Citations throughout the paper appear without parentheses. Some citations appear multiple times in the same sentence (for example, in the second paragraph of the introduction Dhariwal & Nicole, 2021, appears four times in two lines). The related works section has some instances of the citation being written in words and then appearing as a citation (for example, "Saharia et al. \cite{Saharia et al., 2021}").
Instances of strange or incorrect phrasing, such as in the related works section: "a collection of diffusion models", "then perform diffusion models on the latent space", "manipulates the sampling phase of diffusion models to guide a trained model to generate samples", "flexible reinforced framework". Other instances are: using "reversely" instead of "recursively", "nonstation" instead of "non-stationary", "to this point" instead of "at this point".
The background in Section 3 which describes DDPMs as proposed by Ho et al. (2020) contains mathematical errors. The forward process transitions has mean $\sqrt{\alpha_t}X_{t-1}$ instead of $\alpha_t X_{t-1}$ . The equation for the posterior distribution $q(X_{t-1} | X_t, X_0)$ is also incorrect.
The second term in equation 4 should be in terms of $X_T$ instead of $X_0$ .

References:

Huang, Lei, Hengtong Zhang, Tingyang Xu, and Ka-Chun Wong. "Mdm: Molecular diffusion model for 3d molecule generation." In Proceedings of the AAAI Conference on Artificial Intelligence, vol. 37, no. 4, pp. 5105-5112. 2023.

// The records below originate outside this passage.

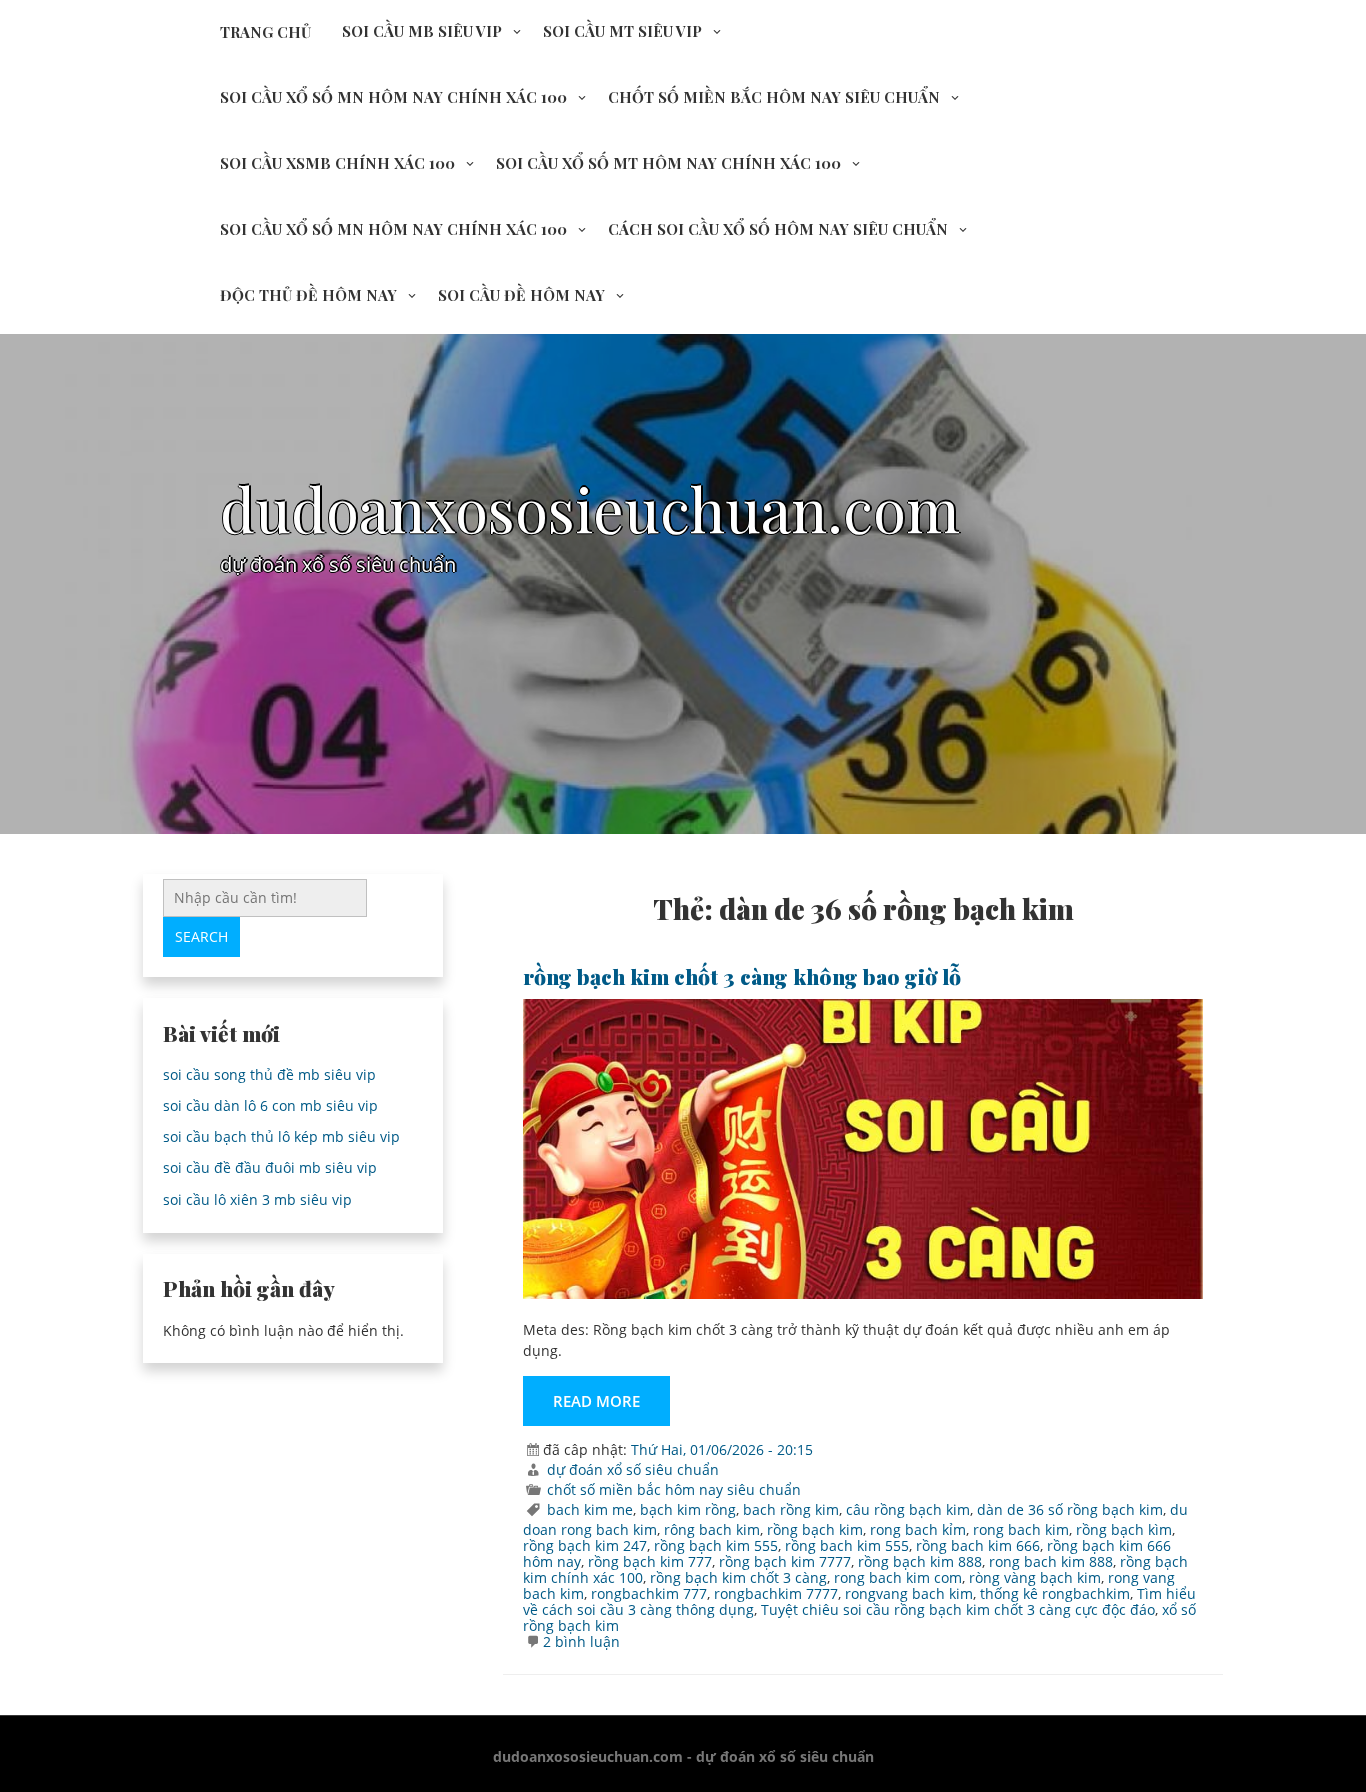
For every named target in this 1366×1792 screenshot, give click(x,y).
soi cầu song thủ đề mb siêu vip (269, 1074)
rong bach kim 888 (1051, 1561)
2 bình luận (581, 1641)
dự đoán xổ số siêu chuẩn (633, 1469)
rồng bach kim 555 (847, 1545)
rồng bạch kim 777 (650, 1561)
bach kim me (590, 1509)
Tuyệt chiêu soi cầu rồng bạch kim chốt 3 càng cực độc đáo (958, 1609)
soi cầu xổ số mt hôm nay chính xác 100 (668, 163)
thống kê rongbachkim (1055, 1593)
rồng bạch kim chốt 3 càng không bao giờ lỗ (742, 976)
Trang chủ (265, 32)
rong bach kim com (898, 1577)
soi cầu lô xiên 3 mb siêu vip (257, 1199)
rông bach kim (712, 1529)
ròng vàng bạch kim (1035, 1577)
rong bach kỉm (918, 1529)
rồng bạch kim (815, 1529)
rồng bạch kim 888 (920, 1561)
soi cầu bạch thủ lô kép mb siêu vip (281, 1136)
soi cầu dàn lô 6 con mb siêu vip (270, 1105)
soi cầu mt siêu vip (622, 31)
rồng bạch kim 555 (716, 1545)
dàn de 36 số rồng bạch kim (1070, 1509)
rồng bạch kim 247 (585, 1545)
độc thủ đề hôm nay (308, 295)
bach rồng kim (791, 1509)
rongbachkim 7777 (776, 1593)
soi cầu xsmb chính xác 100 (337, 163)
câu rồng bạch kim (908, 1509)
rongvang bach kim (909, 1593)
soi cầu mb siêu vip (422, 31)
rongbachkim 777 (649, 1593)
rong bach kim (1021, 1529)
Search (201, 936)
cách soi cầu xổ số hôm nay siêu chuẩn (778, 229)
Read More (596, 1401)
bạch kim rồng (688, 1509)
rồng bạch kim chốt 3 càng (738, 1577)
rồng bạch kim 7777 (785, 1561)
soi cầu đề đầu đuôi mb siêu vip (270, 1167)
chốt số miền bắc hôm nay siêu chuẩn (774, 97)
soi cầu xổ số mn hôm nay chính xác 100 (393, 97)
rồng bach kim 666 (978, 1545)
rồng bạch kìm (1124, 1529)
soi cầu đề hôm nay (521, 295)
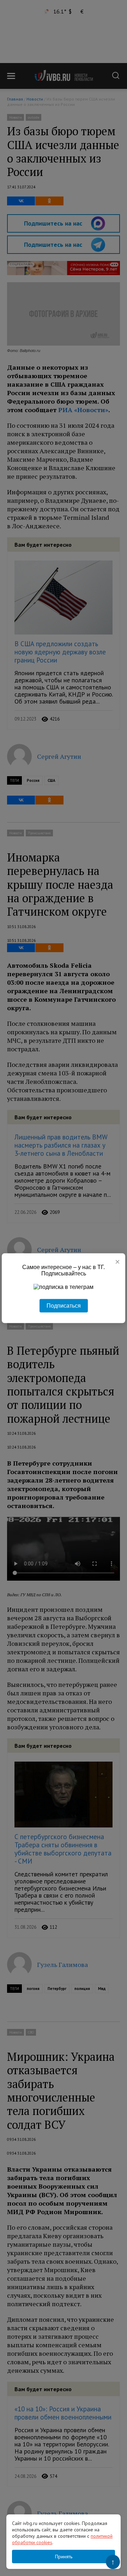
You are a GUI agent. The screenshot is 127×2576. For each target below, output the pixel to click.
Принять (63, 2556)
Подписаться (64, 1305)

Xu, Minkai, Alexander S. Powers, Ron O. Dror, Stefano Ermon, and Jure Leskovec. "Geometric latent diffusion models for 3d molecule generation." In International Conference on Machine Learning, pp. 38592-38610. PMLR, 2023.

Qiang, Bo, Yuxuan Song, Minkai Xu, Jingjing Gong, Bowen Gao, Hao Zhou, Wei-Ying Ma, and Yanyan Lan. "Coarse-to-fine: a hierarchical diffusion model for molecule generation in 3D." In International Conference on Machine Learning, pp. 28277-28299. PMLR, 2023.

Ho, Jonathan, Ajay Jain, and Pieter Abbeel. "Denoising diffusion probabilistic models." Advances in neural information processing systems 33 (2020): 6840-6851.